Moody’s, which predicted a coming recession, had warned it would downgrade Comerica, First Republic, Intrust Financial, UMB, Western Alliance, and Zions Bancorp after downgrading Signature Bank.

“We have changed to negative from stable our outlook on the U.S. banking system to reflect the rapid deterioration in the operating environment following deposit runs at Silicon Valley Bank (SVB), Silvergate Bank, and Signature Bank (SNY) and the failures of SVB and SNY,” Moody’s stated.

Moody’s criticized First Republic for its “high reliance on more confidence-sensitive uninsured deposit funding” and “low level of capitalization” compared to its competitors, and pointed out that the institution retained a substantial amount of deposits above the FDIC’s insurance limit, making its funding profile “more sensitive to rapid and large withdrawals from deposits.”

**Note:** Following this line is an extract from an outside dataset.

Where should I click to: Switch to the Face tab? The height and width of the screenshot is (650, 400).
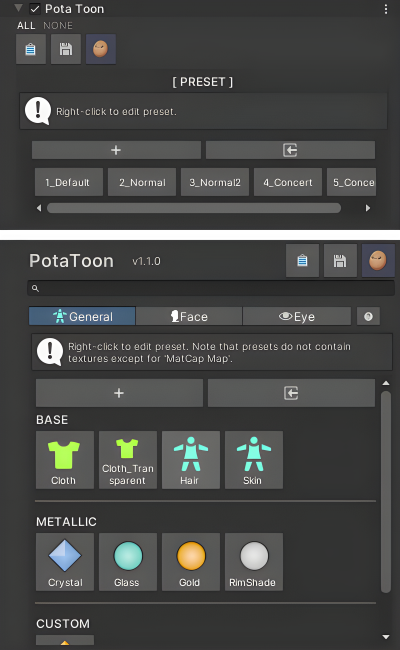click(189, 316)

“They should be able to count on us after all these many years, to be honest with them and tell them the truth,” Charlie Chandler, Chairman and CEO of Intrust Bank, stated of the bank’s customers. “And continue to tell them that we’re a very well-capitalized strong bank that is very interested in their well-being and the well-being of their money. We’ve had a few people come in and ask questions. But it’s been a very small number.”

Despite the Federal Reserve’s efforts to protect banks with liquidity problems and the Treasury Department’s promise that depositors with more than $250,000 at SVB and Signature would not lose their money, Moody’s declared, “Banks with substantial unrealized securities losses and with non-retail and uninsured US depositors may still be more sensitive to depositor competition or ultimate flight, with adverse effects on funding, liquidity, earnings and capital.”

SVB was saddled with $16 billion in unrealized losses due to Treasury bonds it had bought that had been devalued by a rise in yields. In order to meet its obligations, SVB had to divest itself of those bonds. CNBC described SVB as “a favorite of high-flying tech investors that couldn’t get financing at traditional institutions.”

Because of SVB’s failure, experts predict banks will have to retain more capital rather than invest.

“We expect pressures to persist and be exacerbated by ongoing monetary policy tightening, with interest rates likely to remain higher for longer until inflation returns to within the Fed’s target range,” Moody’s stated. “US banks also now are facing sharply rising deposit costs after years of low funding costs, which will reduce earnings at banks, particularly those with a greater proportion of fixed-rate assets.”